Este cuento me lo contó aquel día, pero en cada uno de esos momentos venía a mi memoria, para recordarme la importancia de no dejar las cosas a medias y de los peligros de ocupar la mente con cosas no resueltas.
"Había una vez dos monjes zen que caminaban por el bosque de regreso al monasterio. Cuando llegaron al río, vieron a una mujer que lloraba en cuclillas cerca de la orilla. Era joven y atractiva.
- ¿Qué te sucede? - le preguntó el más anciano
- Mi madre se muere. Está sola en casa, al otro lado del río, y yo no puedo cruzar. Lo intenté, pero la corriente me arrastra y no podré llegar nunca al otro lado sin ayuda ... Pensé que no volvería a ver con vida. Pero ahora ... Ahora que habéis apareceido vosotros, alguno de los dos podrá ayudarme a cruzar ...
- Ojalá pudiéramos - se lamentó el más joven- pero la única manera de ayudarte sería cargarte a través del río y nuestros vosots de castidad nos impiden todo contacto con el sexo opuesto. Lo tenemos prohibido ... Lo siento.
- Yo también lo siento - dijo la mujer. Y siguió llorando.
El monje más viejo se arrodilló, bajó la cabeza y dijo "Sube".
La mujer no podía creerlo, pero con rapidez tomó su hatillo de ropa y subió a horcajadas sobre el monje.
Con bastante dificultad, el monje cruzó el río, seguido por el joven.
Al legar al otro lado, la mujer descendió y se acercó al anciano monje con intención de besar sus manos.
-Está bien, está bien. dijo el viejo retirando sus manos-, sigue tu camino.
La mujer se inclinó con gratitud y humildad, recogió sus ropas y corrió por el camino hacia el pueblo.
Los monjes , sin decir palabra, retomaron su marcha al monasterio.

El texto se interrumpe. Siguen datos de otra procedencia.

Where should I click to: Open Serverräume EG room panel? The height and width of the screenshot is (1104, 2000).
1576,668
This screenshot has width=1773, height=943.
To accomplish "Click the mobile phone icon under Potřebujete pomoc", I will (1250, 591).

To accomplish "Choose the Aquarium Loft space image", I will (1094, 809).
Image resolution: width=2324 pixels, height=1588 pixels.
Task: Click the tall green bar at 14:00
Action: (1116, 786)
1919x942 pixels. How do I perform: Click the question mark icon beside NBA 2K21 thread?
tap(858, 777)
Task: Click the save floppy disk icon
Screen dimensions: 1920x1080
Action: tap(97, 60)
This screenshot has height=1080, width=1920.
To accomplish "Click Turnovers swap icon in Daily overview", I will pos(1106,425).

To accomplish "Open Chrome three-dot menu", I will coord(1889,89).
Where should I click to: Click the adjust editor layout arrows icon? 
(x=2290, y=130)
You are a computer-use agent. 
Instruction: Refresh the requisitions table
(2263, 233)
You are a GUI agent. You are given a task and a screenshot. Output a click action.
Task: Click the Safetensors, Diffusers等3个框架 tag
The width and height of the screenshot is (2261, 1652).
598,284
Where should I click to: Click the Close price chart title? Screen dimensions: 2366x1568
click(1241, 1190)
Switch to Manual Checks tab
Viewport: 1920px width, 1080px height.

Aún les quedaban diez horas de caminata ...
Poco antes de llegar, el joven le dijo al anciano: "Maestro, vos sabéis mejor que yo de nuestro voto de abstinencia. No obstante cargásteis sobre vuestros hombros a aquella mujer a través de todo lo ancho del río".
- Yo la llevé a través del río, es cierto. Pero, ¿qué te pasa a ti que todavía la cargas sobre tus hombros?".
...
- Cada vez que recibas algo, puede estar en tu ánimo o en el del otro tranasformar ese dar en una deuda. Si fuera así, sería mejor no recibir nada.
Pero si eres capaz de dar sin esperar pagos y de recibir sin sentir obligaciones, entonces puedes dar o no, recibir o no, pero jamás quedarás endeudado. Y, lo más importante: nunca más nadie dejará de pagarte lo que debe, porque jamás nadie te deberá nada.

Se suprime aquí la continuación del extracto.